> **THE TASK**: Once the line with "Given: Remove the" is found in the entries below, print it and each following line exactly, stopping after the line with "You are a computer-use"; print nothing else.

> **PROVIDED MATERIAL**:
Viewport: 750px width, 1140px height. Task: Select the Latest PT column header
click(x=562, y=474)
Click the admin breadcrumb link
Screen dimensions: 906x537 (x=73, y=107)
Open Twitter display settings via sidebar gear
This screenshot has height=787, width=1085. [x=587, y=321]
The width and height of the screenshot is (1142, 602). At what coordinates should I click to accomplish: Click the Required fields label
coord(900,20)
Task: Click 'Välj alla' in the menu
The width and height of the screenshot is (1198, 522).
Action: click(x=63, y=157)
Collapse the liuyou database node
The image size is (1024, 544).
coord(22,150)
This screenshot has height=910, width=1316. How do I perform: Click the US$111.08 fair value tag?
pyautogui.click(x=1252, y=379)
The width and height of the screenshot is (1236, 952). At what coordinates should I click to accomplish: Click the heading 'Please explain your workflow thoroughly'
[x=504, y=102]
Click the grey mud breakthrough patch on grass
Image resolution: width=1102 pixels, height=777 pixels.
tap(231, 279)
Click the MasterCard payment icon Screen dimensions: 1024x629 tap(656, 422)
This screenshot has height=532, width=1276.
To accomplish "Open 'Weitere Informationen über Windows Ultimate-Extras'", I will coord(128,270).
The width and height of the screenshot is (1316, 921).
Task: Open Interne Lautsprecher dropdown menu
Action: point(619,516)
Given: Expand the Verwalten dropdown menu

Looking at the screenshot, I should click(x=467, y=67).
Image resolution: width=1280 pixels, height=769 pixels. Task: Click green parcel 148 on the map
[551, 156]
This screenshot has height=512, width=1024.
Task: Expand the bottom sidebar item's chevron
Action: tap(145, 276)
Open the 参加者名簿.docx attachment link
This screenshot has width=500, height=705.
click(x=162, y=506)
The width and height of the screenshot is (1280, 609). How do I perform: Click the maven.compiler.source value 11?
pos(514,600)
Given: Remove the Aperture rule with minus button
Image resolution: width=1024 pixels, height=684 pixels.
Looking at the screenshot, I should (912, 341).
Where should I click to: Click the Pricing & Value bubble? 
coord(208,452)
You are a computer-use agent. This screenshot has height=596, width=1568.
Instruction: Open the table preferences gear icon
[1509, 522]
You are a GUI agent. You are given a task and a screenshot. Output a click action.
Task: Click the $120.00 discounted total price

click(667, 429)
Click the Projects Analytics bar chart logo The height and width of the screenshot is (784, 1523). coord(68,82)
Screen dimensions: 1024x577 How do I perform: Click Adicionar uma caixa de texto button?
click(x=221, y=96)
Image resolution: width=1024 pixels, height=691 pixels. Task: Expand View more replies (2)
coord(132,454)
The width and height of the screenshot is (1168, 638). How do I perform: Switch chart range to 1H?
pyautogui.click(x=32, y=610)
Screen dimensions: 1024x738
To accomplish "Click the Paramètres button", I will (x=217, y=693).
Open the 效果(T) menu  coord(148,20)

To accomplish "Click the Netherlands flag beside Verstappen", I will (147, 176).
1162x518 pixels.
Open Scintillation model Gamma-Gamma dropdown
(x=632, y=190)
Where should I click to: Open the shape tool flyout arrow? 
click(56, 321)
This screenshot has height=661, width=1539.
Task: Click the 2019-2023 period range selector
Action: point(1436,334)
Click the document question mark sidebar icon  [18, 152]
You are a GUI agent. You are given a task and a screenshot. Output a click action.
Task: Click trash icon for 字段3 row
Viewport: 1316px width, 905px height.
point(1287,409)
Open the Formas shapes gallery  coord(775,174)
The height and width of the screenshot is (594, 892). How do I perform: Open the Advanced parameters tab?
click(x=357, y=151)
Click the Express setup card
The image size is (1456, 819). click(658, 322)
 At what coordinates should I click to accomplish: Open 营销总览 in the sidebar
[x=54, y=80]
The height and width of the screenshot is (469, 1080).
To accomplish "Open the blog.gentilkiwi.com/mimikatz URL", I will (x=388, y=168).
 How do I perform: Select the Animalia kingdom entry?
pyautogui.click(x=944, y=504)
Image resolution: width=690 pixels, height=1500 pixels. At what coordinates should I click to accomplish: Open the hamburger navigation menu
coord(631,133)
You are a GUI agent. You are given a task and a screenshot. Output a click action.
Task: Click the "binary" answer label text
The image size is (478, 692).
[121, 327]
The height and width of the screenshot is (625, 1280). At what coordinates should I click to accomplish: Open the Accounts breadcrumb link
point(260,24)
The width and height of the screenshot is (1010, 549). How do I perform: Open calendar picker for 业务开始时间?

> **TASK RESPONSE**:
Given: Remove the Aperture rule with minus button
Image resolution: width=1024 pixels, height=684 pixels.
Looking at the screenshot, I should (912, 341).
Where should I click to: Click the Pricing & Value bubble? 
coord(208,452)
You are a computer-use agent. This screenshot has height=596, width=1568.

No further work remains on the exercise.